Yusef was a stranger to her. His hair loose and coiled over his shoulders and painted in shades of reddish brown. His eyes were of inset ruby, but his nose, at least, was similar: sure, straight and strong, while her mother’s had a crooked hook to it that Inara had always adored.

Inara.

Skedi fluttered down to the statue’s left foot. There, half-hidden in the robes that draped the older piece of stone, was a hare. With a deer’s antlers and a bird’s wings.

There was no name on the carving, but Inara knew it. ‘Skediceth,’ she whispered.

‘Here I am,’ he said, soft in his return. ‘Here is how we started.’

Inara went up to the feet of the statue and touched the little carving. The proof of what bound them. Her father’s promise.

‘It is not just his promise that kept me,’ said Skedi, as if hearing her thoughts. ‘His will might have thrown me to you, but it was your gift that kept me. Half-haven. A shrine beyond a shrine.’

‘What if some gods don’t deserve a shrine?

’ said Inara, looking up at her father. An ancient god, who had got her on a young woman.

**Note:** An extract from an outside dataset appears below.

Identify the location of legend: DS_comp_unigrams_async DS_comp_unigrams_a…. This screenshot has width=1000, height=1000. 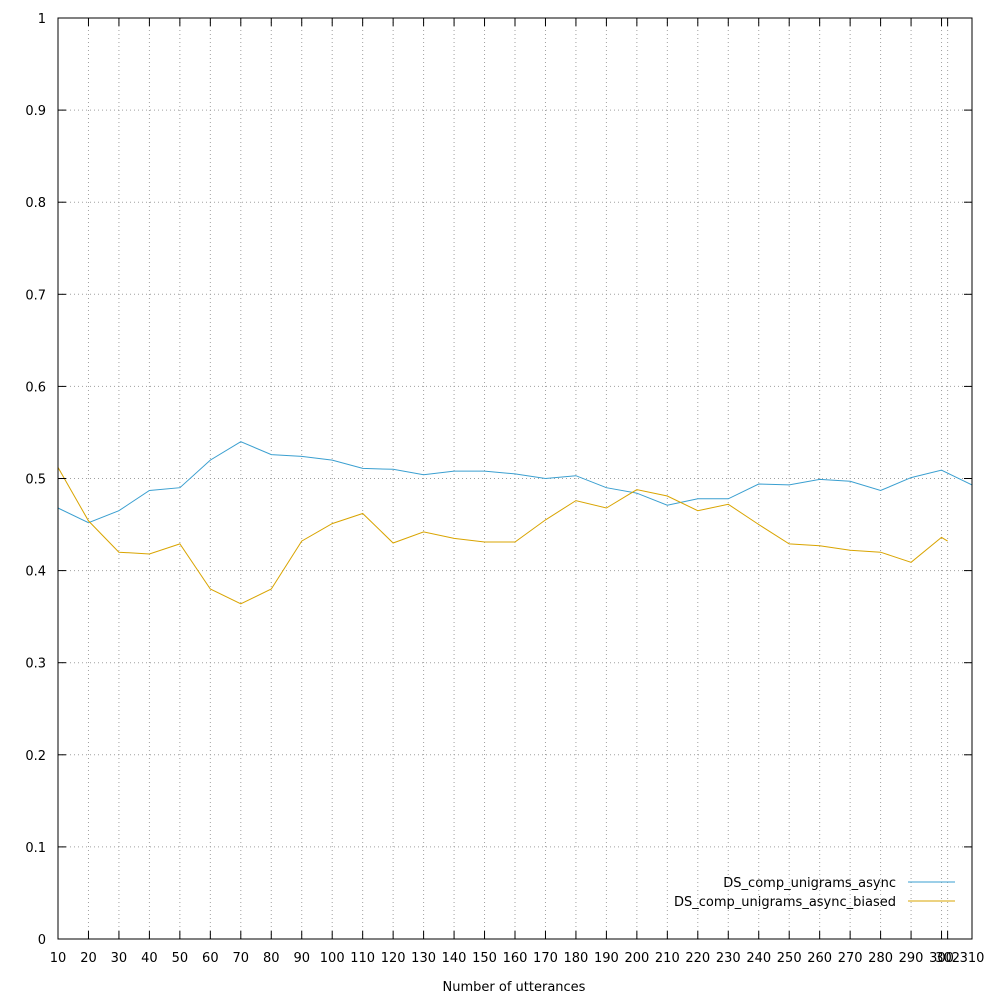
(814, 893).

She thought of Satuan, condemning humans and gods alike with his hatred.

Of Canovan, his fealty to his mother, and his wife who had died at the shrine of her ancestor.

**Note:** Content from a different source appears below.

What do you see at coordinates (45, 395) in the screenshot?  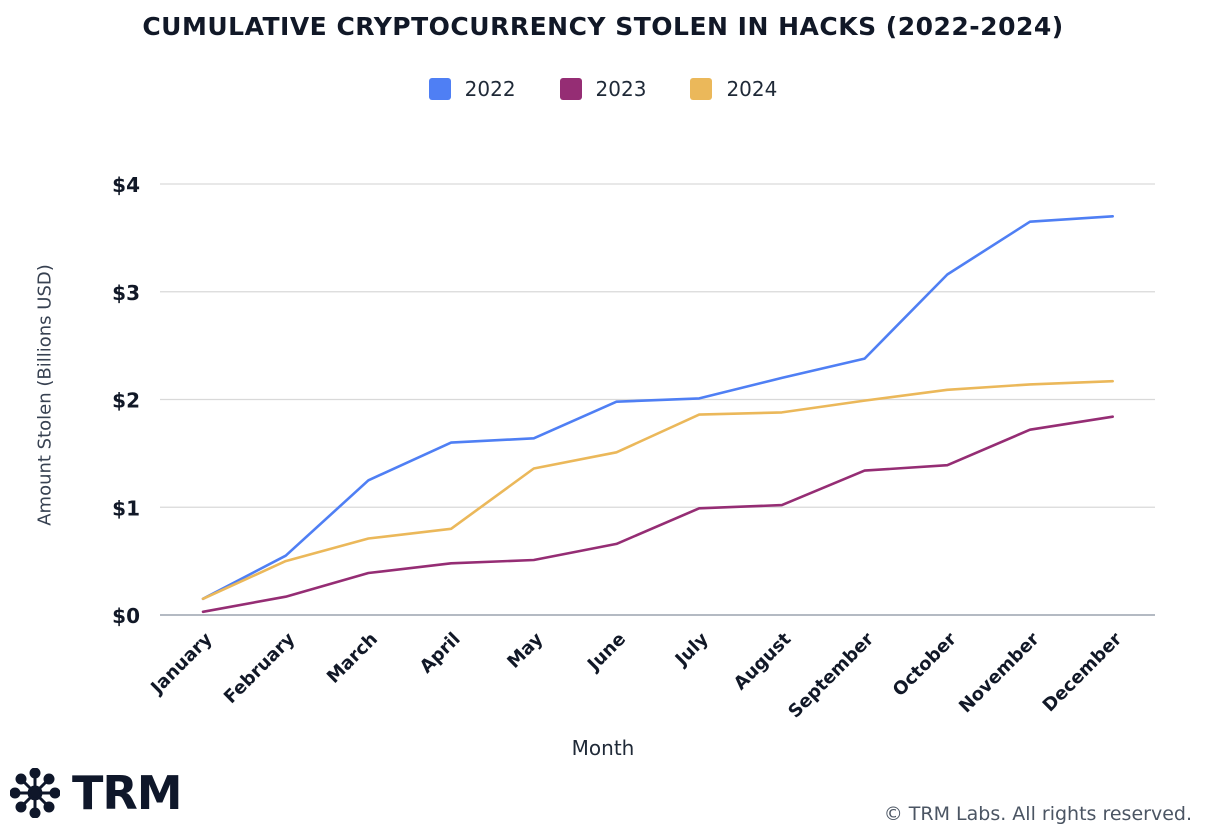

Scian, who was built on a human’s bones.

Hestra, and her unstable ambivalence. Hseth, and her human-stoked terrors.

Kissen, and the things that she had seen, the cruel gods she had been paid to destroy.

At least, the ones she had told Inara about.

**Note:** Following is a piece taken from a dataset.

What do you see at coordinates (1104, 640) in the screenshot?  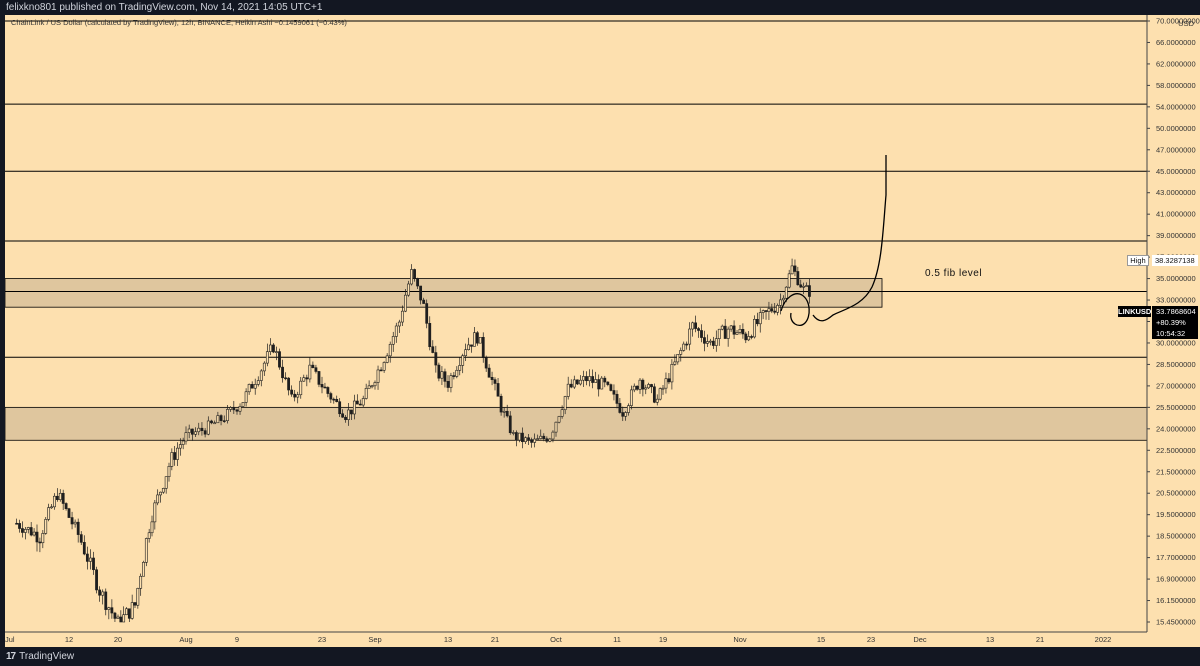 I see `time-tick-label: 2022` at bounding box center [1104, 640].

White lies, perhaps. Or just brutal truths, aimed to challenge Inara’s path, give her some taste of the grey waters of the world she lived in.

‘Not all things are certain,’ said Skedi. ‘Not all things last forever.’

Inara sighed and nodded, then pulled a small knife out of her pocket and slid it along her palm. She grimaced as it bit – it did not get any easier. But then she let her blood drop, drop onto the slabs at the god’s feet, hiding it so the caretaker didn’t see what she was giving.

‘God of safe haven,’ she called.

Yusef.

‘Father mine. Recognise your daughter.’

Recognise me. Rise for me.

Would the blood be enough, just a few drops? But poor Solom had seen signs that the god was risen, that he was back in the world, brought back into shape by faith and will and hope. A great god of this new age of trade and commerce, a bastion against the wild, till the wild had killed him.

Nothing happened, but Inara held her will, not allowing it to waver, reaching out to the statue, to the offerings, not to the place of the god but to the divine within it, beyond it. Skedi sat above her, watchful, careful.

Then, after a long, long moment, she sensed a change. A scent. Green earth and rain, a crackle of woodsmoke and charcoal, so intense she could almost feel the warmth of a homely fire, the feeling of coming in from the cold to bright comfort.

Then the scent changed again, to the smell of polished wood and well-thumbed coins, to pine-pressed silks, and sweet, rich pomegranate.